Reid took part in A Red Carpet Celebration skating carnival last weekend. It marked the 40th Anniversary of the Gloucester Skating Club. Reid was excited to be participating – a very good thing since she performed Friday night, Saturday morning and again on Saturday afternoon.
Reid’s class skated to a Hannah Montana song. I don’t know the title and Ken seems to have blocked any knowledge of what the lyrics were. My running clinic conflicted with Reid’s lessons and so Ken was the only one who saw and heard the weekly practices. He seems somewhat traumatized. ;+) (Just kidding. Sort of.)
We first put Reid in the CanSkate program last summer to reinforce her skating skills since she was struggling at hockey. She made such progress that we enrolled her again in September. I have to confess my anti-figure skating bias. When I was growing up, lo those many years ago, the kids who weren’t good skaters were made to feel like they were wasting the teachers’ time and taking ice time from more deserving skaters. As you might guess, I wasn’t one of the skilled skaters.

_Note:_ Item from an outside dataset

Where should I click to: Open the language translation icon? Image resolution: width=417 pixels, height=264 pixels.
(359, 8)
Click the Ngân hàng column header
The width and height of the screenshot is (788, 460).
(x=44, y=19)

I had some enthusiasm at the beginning but not much talent. I didn’t want Reid exposed to a “be competitive or go away” culture. The CanSkate program was not like this at all. There is a competitive stream but there are also lots of learning to be done without following that stream.
When Reid brought home the form about the performances, I asked whether she wanted to participate and she said, “no”. The day before the deadline to submit the forms, I asked again and the answer was “yes”. (It seemed better to ask again than to have a kid full of remorse at missing a deadline.) For several weeks the kids who signed up practiced at the end of the regular class. Finally, there was a practice on the Monday before the performances and I got to watch. Reid concentrated so hard to do the right move at the right moment.
At bedtime on Thursday night, Reid was stressing about the performance but I reassured her that even Olympic skaters fell sometimes and that the main point was to get back up and continue skating. I wonder if Reid’s worrying is common or if I can take “credit” for it. I certainly get butterflies myself.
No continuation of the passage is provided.